My husband had melanoma on his forearm last year. He was sent to a dermatoligist, it was removed and biopsied. The doctor had bandaged the area where the spot was removed.
I remember that it seemed like it took for ever for it to heal. My husband told me at the time that it was fine, that there was no further treatment needed. I asked him a few more times over a period of time, but he said everything was fine. Over the summer he has been very withdrawln, not sleeping and having temper out burst. Looking back I do remember that as early as Febuary 07 he had bouts of vomiting, white/pale look to his skin, and just not feeling well. This happened on a few occassions over the past 6 months. Just recently we have been arguing about every little thing because of his un-called for and un-explained temper outburst. A few weeks ago, while in one of his rages, (I was accusing him of using drugs, he has been recovered for 19 years) The sympotoms of being sick, not sleeping, stress, and anger outburst, I had summed it up to him having relapsed. Anyway, he told me that yes he did relapase a few times over the summer, but that is the least of the problems, that I'm going to be so embarrased when I know the truth. He then continues to tell me he won't tell me what is really wrong, because I never listen, I don't love him, or I don't care about him. Such hurtful things, but I'm thinking it is because of drugs. But now the other night, he went into the worst rage I have ever seen him have, he said that I better not mess with the life insurance, that it better be in place, and that i would be fine for a few years...He said that when he was ready he would tell our two daughter, his parents, and sister what was going on, but that he wasn't going to tell me.
i looked him in the eyes and asked him if he was sick, and he just gave me a stone cold stare down. I could tell that he was struggling to tell me something, but then he backed down and yelled at me, telling me NO he wasn't telling me anything.
He just had all this anger, which I understand some of it because we have had problems in our marriage, but he just raged and raged for over an hour that I had to call the police to calm him down and to assist him leaving the house for a while that evening.
Later that night, he came home. I went to him and told him how much I loved him. He apologized to me for the names he called me, and that he loved me too. We are on better terms now. But the past few days I have been thinking and thinking what could be wrong with him. My friend mentioned to me that really the only thing that he could seriously be dying from would be something like melanoma, and I just felt a chill down my spine, I told her YES he had melanoma spot on his arm last year. Her and I discussed the seriousness of melanoma if it spreads, and last night I did some research on the internet.
This morning, he woke up and started raging because there were no "poptarts" left.
I then asked him what was wrong, that getting this rageful over poptarts was uncalled for, that something else is wrong. I then asked him if the Melanomia had returned, he just yelled at me, saying that I didn't know what the hell I was talking about, and slammed out the door. He came back a while later, I went to him, took his hand and said that I loved him, that I wanted to be there for him, and that I understood that there was no "right" way to deal with this or talk about it. And he just said Yeah your right, and did not give me any further information!

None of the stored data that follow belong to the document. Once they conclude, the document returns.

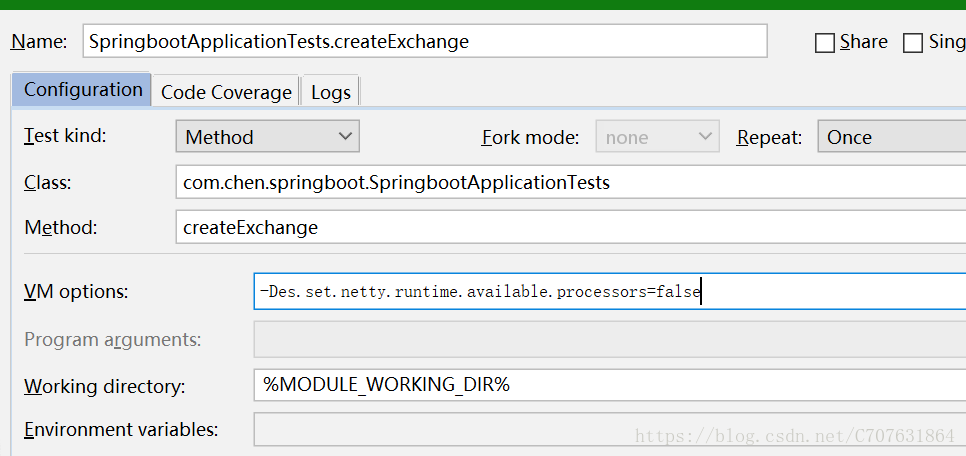Click inside the VM options text field
Screen dimensions: 966x456
610,291
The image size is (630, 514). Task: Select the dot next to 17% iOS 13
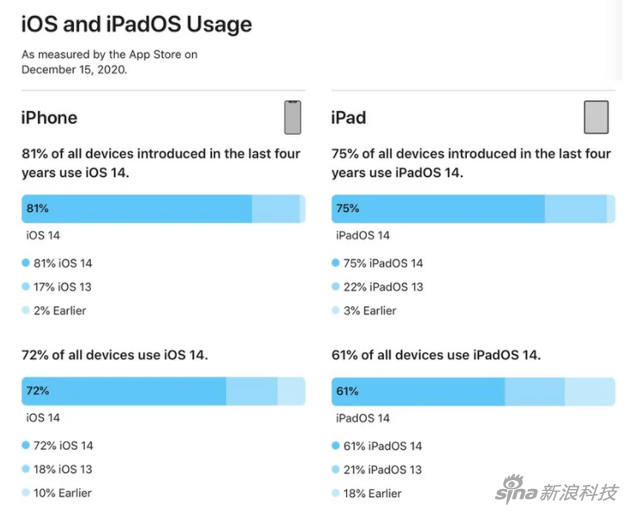(x=25, y=287)
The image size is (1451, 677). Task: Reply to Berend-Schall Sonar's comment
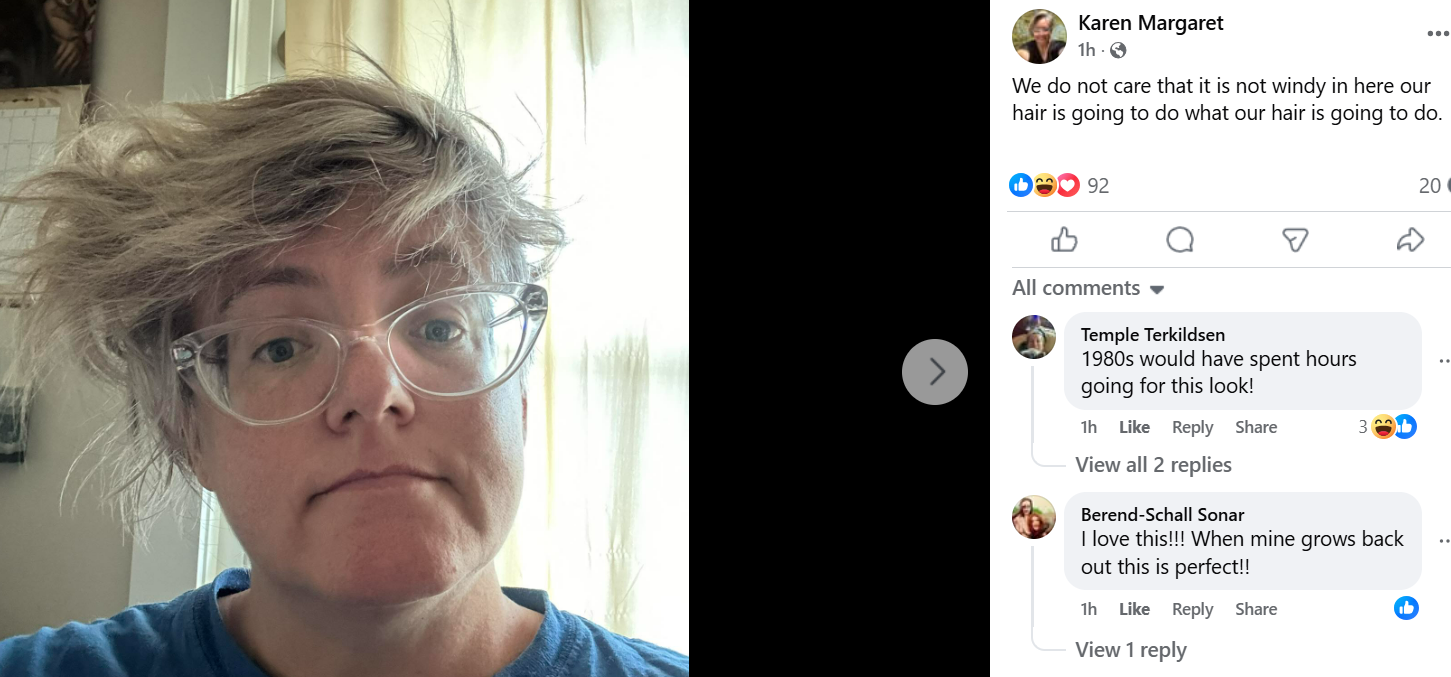[1192, 609]
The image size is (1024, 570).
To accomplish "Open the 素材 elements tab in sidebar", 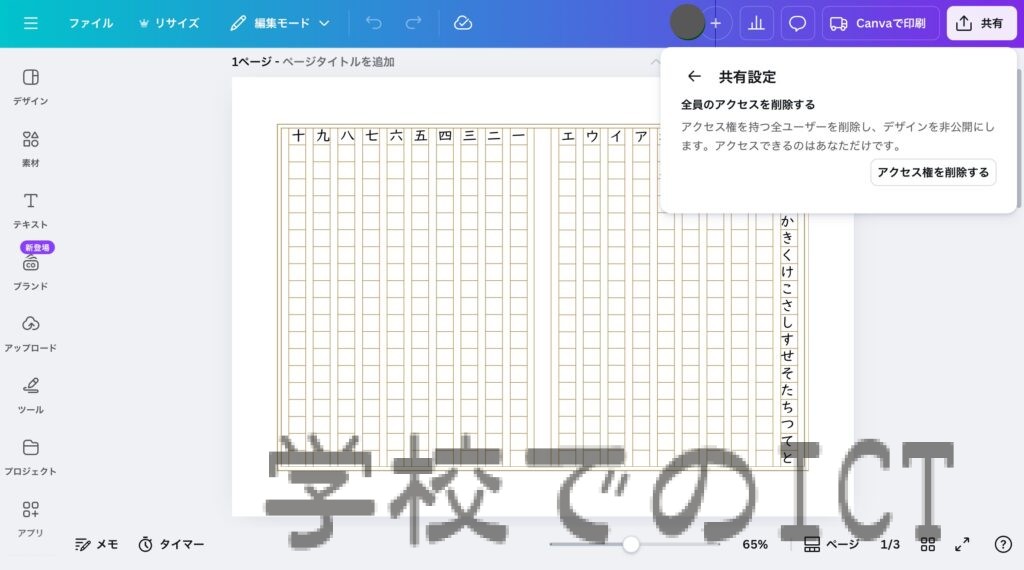I will coord(31,147).
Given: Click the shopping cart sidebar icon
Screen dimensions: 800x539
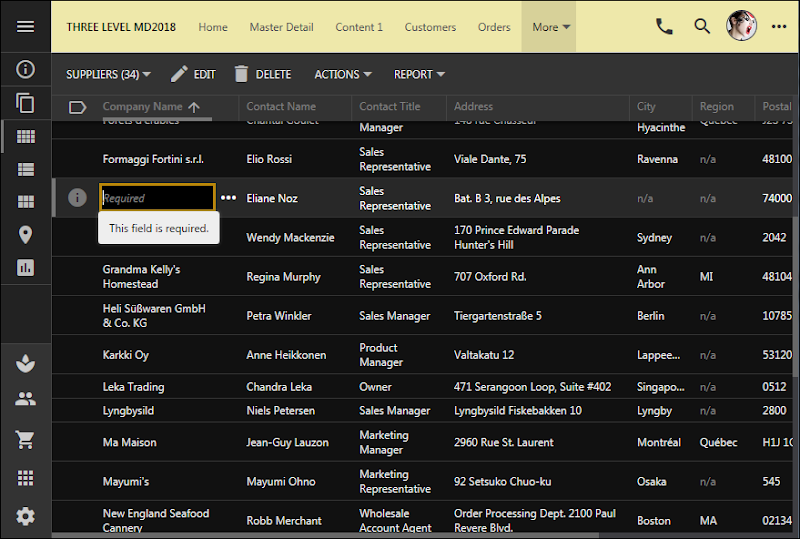Looking at the screenshot, I should click(25, 439).
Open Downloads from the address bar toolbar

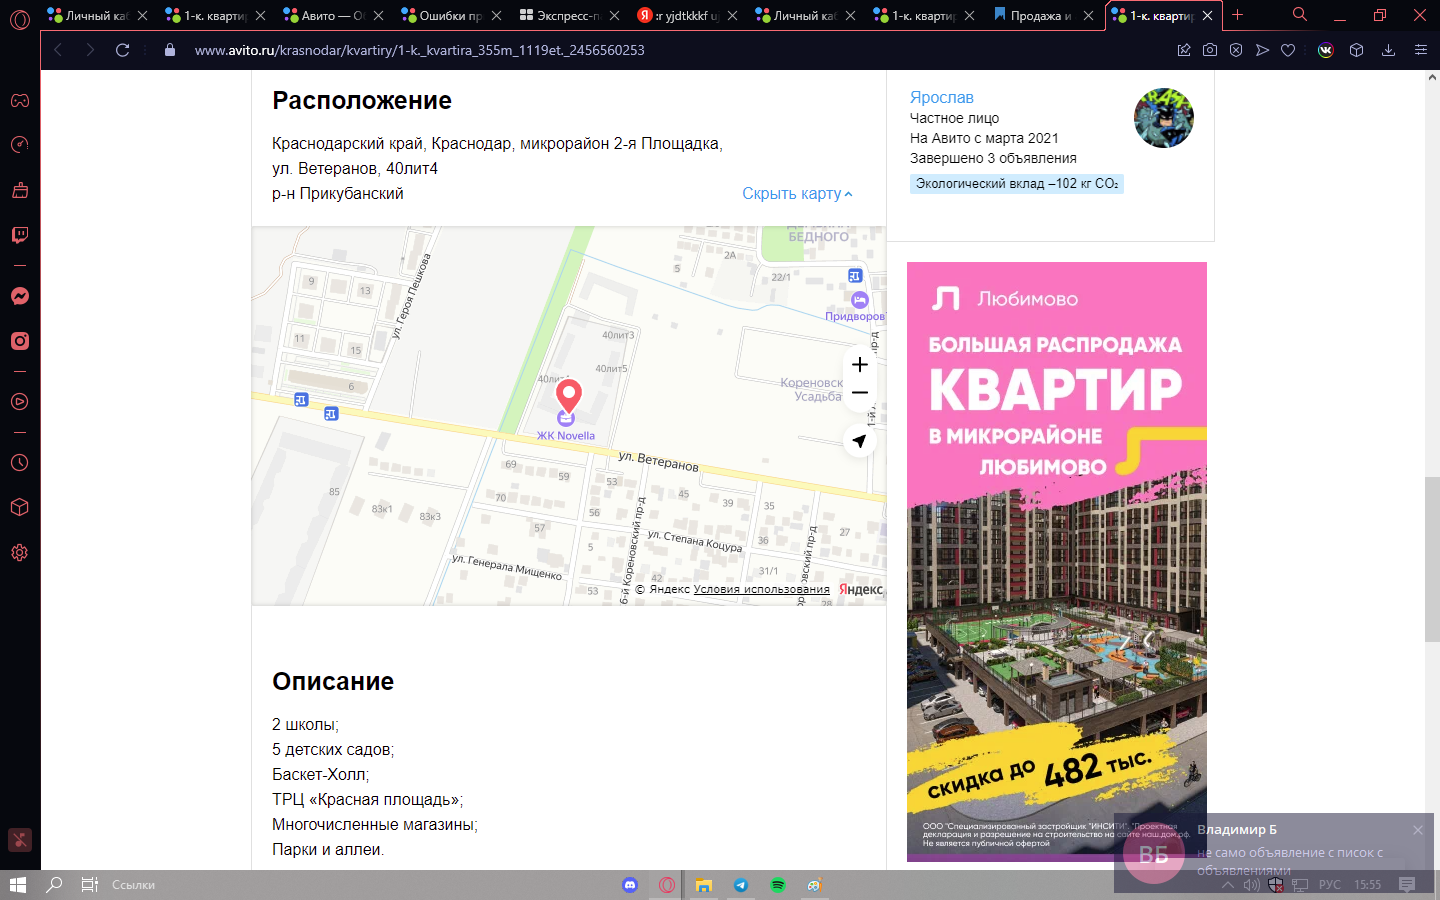(1388, 49)
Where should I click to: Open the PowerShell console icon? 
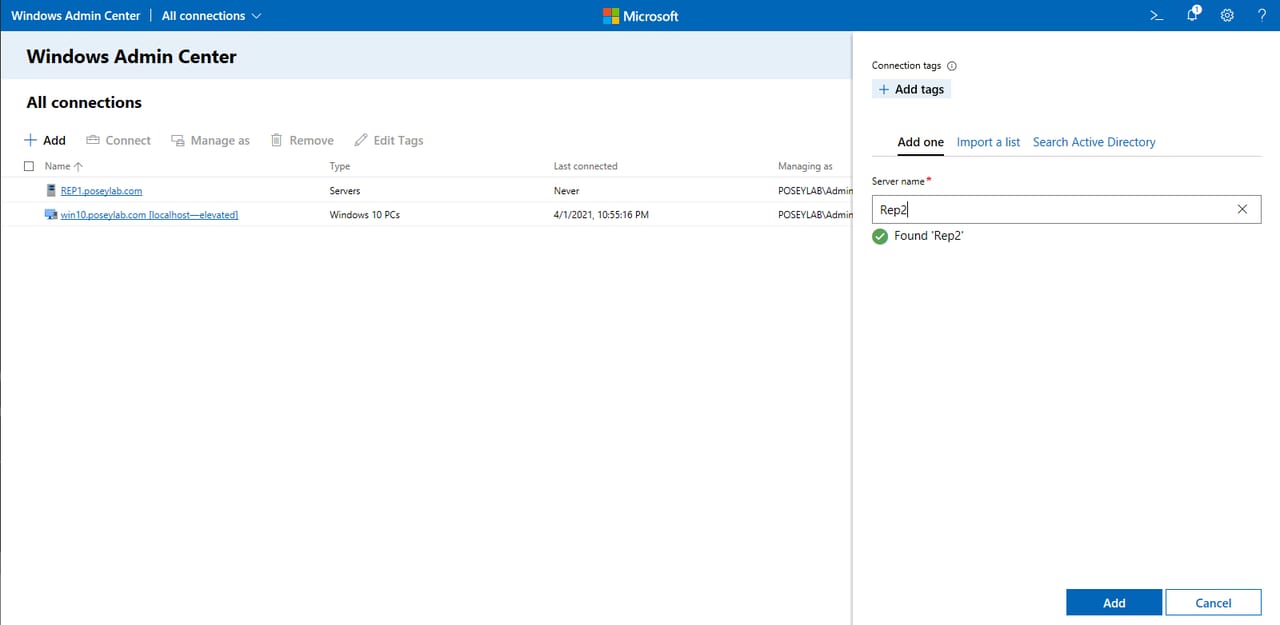pos(1156,15)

I'm so sick with worry. I don't know what to do. I understand that he must be so scared, angry and hurting if in fact this is what is wrong. I just can't imagine what else it would be. The past 5 months he has been working non-stop, not sleeping and extremely withdrawn emotionally from me and his family. I guess what I'm looking for is some help on how to approach him. Looking back at when he first was diagnosed with this spot on his arm as Melanoma, it just seemed that it was taken so lightly. He never mentioned that he had to do any follow up treatment, just that it was removed, biopsy was done and I was told that it was all taken out. He never talked to me again about it!
Is that really the course of treatment?? If a person has a spot removed, and it is melanoma, isn't there some type of treatment that has to be done, follow up of some kind?
I'm so scared, I know deep down something is truly wrong and he is fighting it. I love him, we have two teenage daughters, how does a family even begin to talk about it??????
Thank you to anyone who reads my long email!